A significant violent incident occurred at the University of California at Los Angeles (UCLA) on April 30. Counter-protestors attacked an encampment, using projectiles, fireworks, and chemical agents against protestors. The confrontation between counter-protestors and protestors lasted for hours. At least 15 people were injured, and one person was hospitalized.
UCLA brought in the police a couple of days later to clear the encampment, which they did by using stun grenades and arresting more than 200 people. Protestors shouted in response, “You can’t stop us!”
Responding to Disruption
While college and university administrators and the police bear most of the blame for the violence and confrontations on campus, some complexities should be acknowledged.
First, to the degree protestors were breaking school rules, whether by camping out in certain spaces or occupying campus buildings, they were going beyond protest to engage in civil disobedience. Civil disobedience can be a justified and even noble activity, but by definition it involves violating laws or rules. Some type of punitive response by the schools’ authorities was predictable and (from the authorities’ perspective) understandable.

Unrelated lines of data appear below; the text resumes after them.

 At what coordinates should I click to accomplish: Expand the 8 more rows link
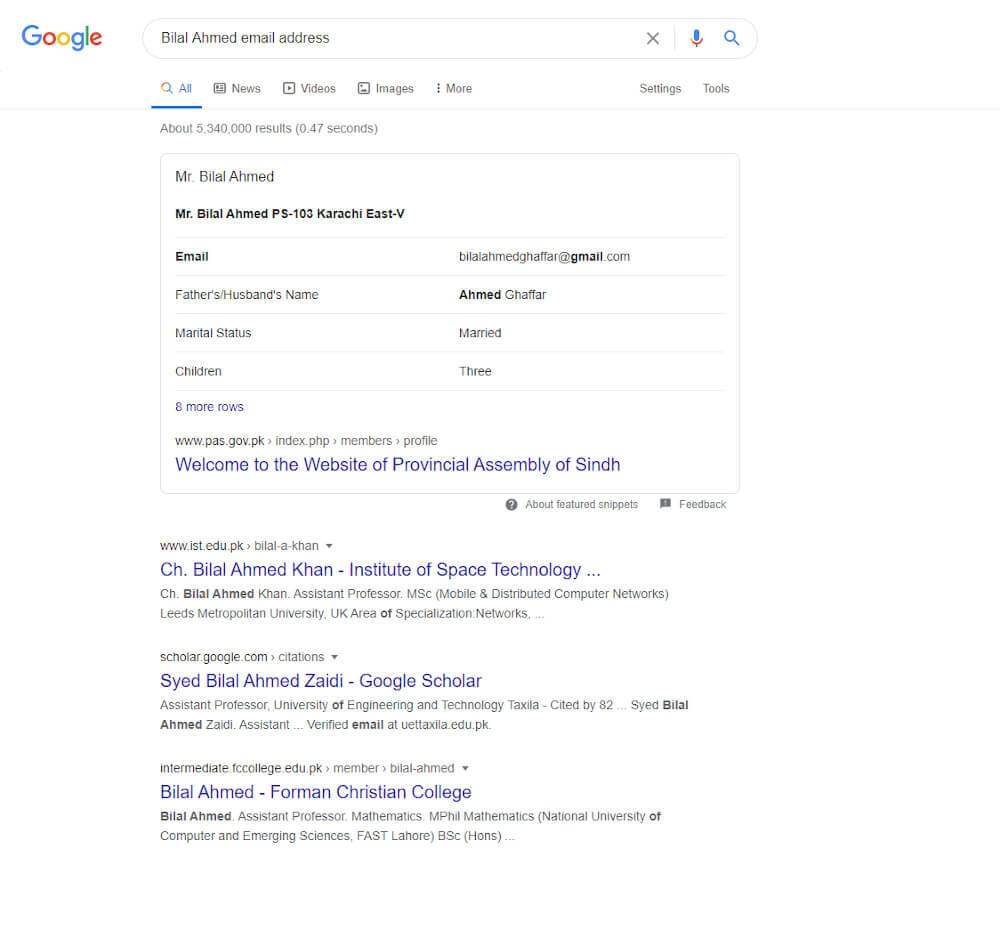tap(209, 407)
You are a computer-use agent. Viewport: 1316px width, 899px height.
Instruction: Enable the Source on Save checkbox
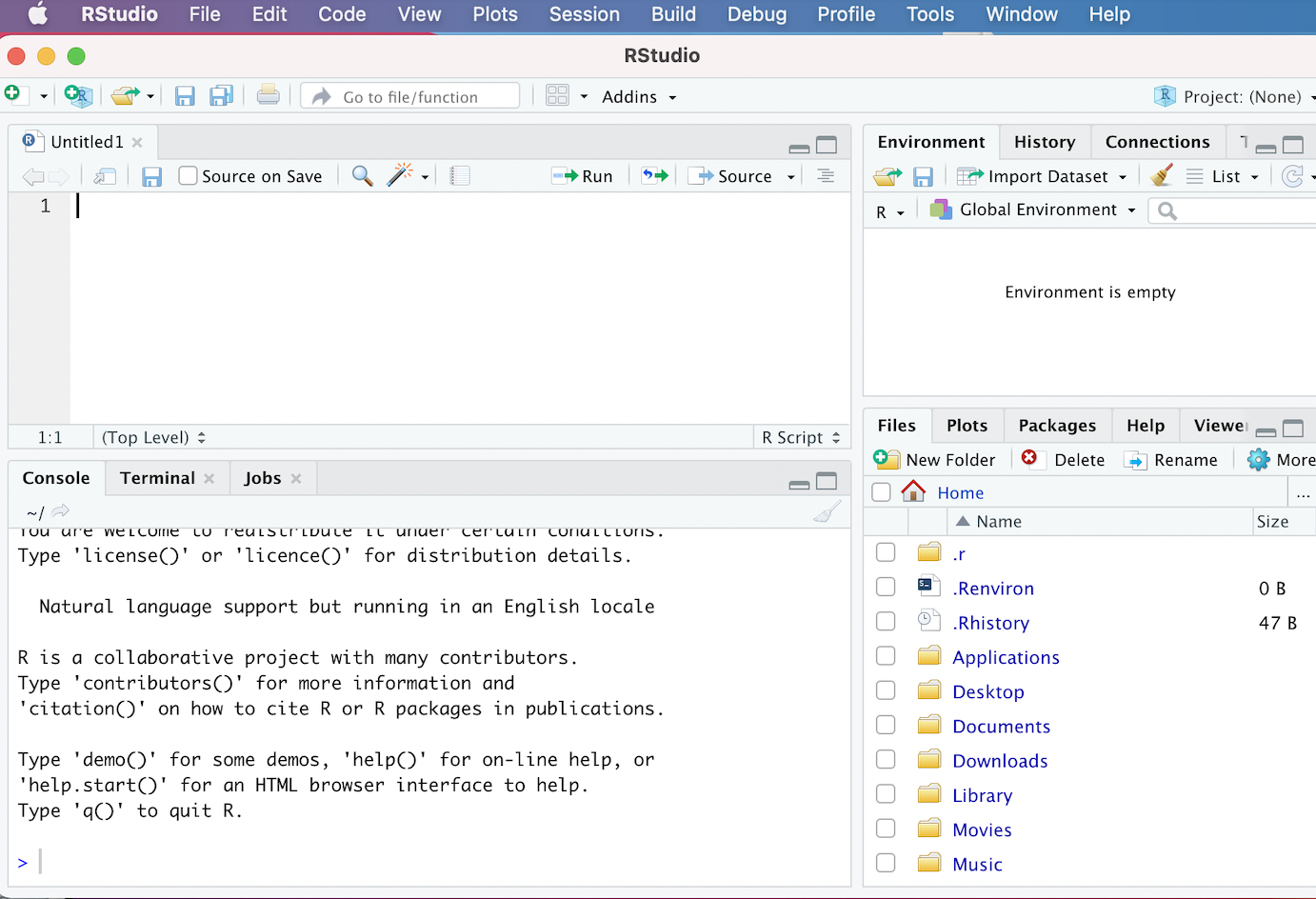tap(189, 176)
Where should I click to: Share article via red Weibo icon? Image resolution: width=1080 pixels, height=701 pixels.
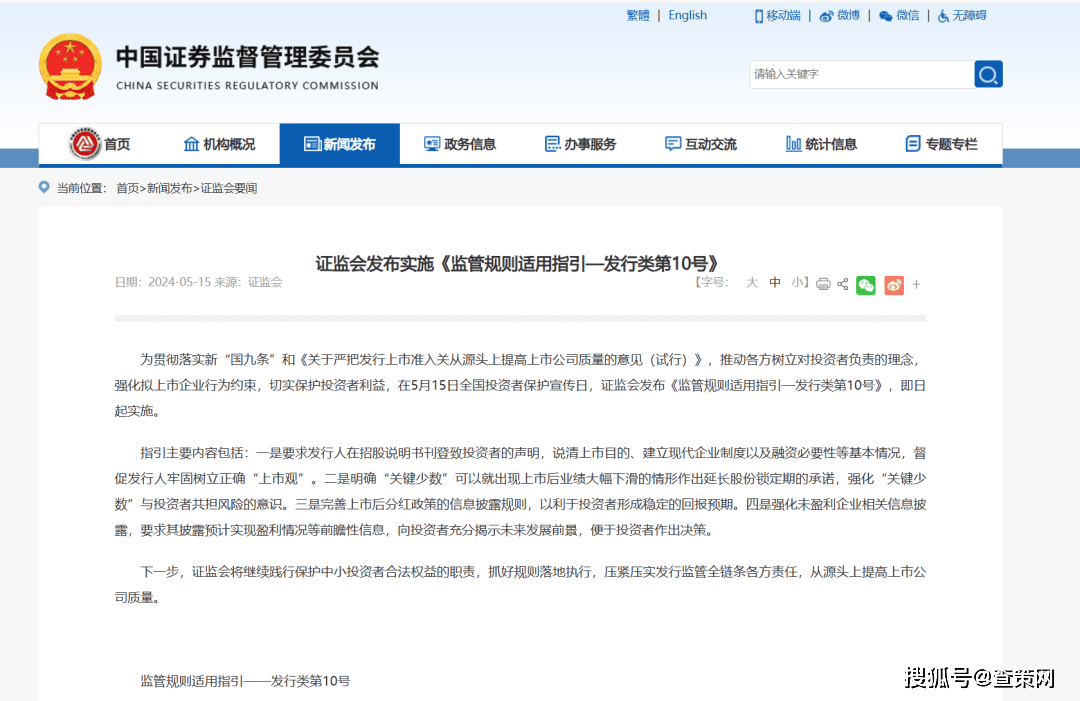(x=893, y=285)
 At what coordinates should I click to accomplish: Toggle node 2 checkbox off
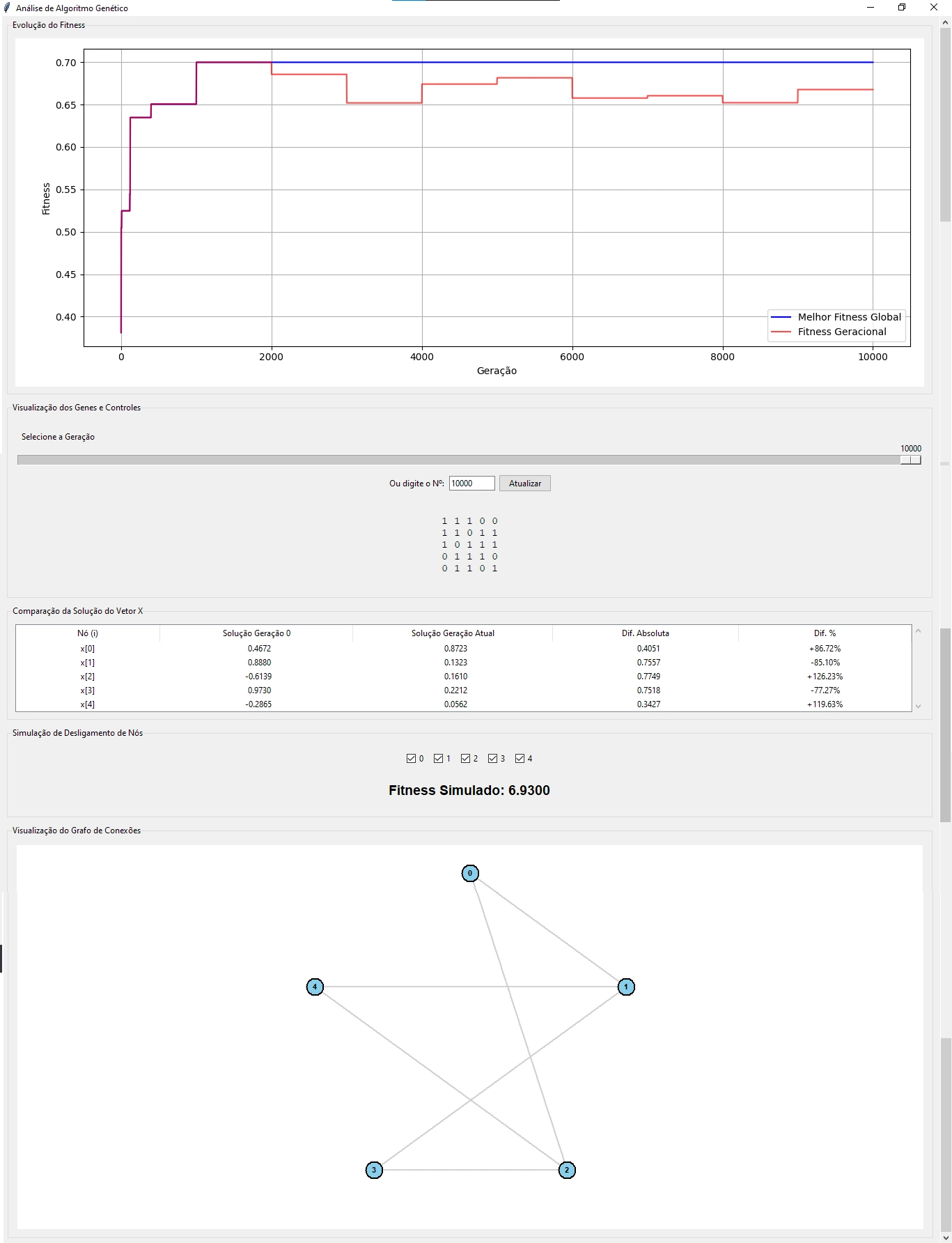click(465, 758)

Second, both before and after the spring encampment protests, some pro-Palestinian protestors on campuses have engaged in behavior that could plausibly be considered intimidating or threatening. For example, protestors disrupted a Rutgers University Town Hall with the university’s president on April 4, booing and heckling the president. A Jewish student at Columbia who organized a counter-protest was harassed and attacked on April 20. Custodial staff at Hamilton Hall reported being intimidated and shaken by the protestors’ takeover of the building, which initially prevented them from leaving (their union is now suing Columbia).
Doubtless some protestors have also not been scrupulously nonviolent in response to police assaults. In a police/protestor confrontation at the University of Wisconsin at Madison, for example, a protestor struck a state trooper in the head with a skateboard. Three other police officers were also injured in the confrontation.
Third, the pro-Palestinian protestors, like any activist community, can justly be criticized for their views, tactical choices, slogans, or other comments. Several sympathetic observers have offered such criticism in recent weeks.
Even acknowledging all these complexities, however, the choice by many schools to call in the police and the police’s often violent treatment of protestors are hard to justify.
The protests have reportedly been mostly peaceful. The Armed Conflict Location and Event Data Project (ACLED), a non-profit, analyzed 553 American campus protests from between April 18 and May 3. The group found that fewer than 20 involved either serious interpersonal violence (that is, something more severe than shoving someone) or property damage (breaking a window or worse).
Of the protests that were violent, almost half involved protestors fighting with police, as in the UW-Madison incident previously mentioned or a confrontation at Washington University in St. Louis that left an officer with a concussion. This pattern suggests that sometimes violence may have occurred only because police intervened.
For colleges and universities that do not wish to make too many concessions to protestors, measures short of calling the police are possible, as Harvard has shown. Simply waiting out the protestors is also an option: the school year will end soon and most students will leave. The brutal tactics used at so many colleges were not necessary.
A tendency by institutions to resort to police force against nonviolent civil disobedience can potentially threaten a wide array of people and groups who challenge the status quo. The crackdowns on campuses across the United States should trouble not only pro-Palestinian activists but activists everywhere.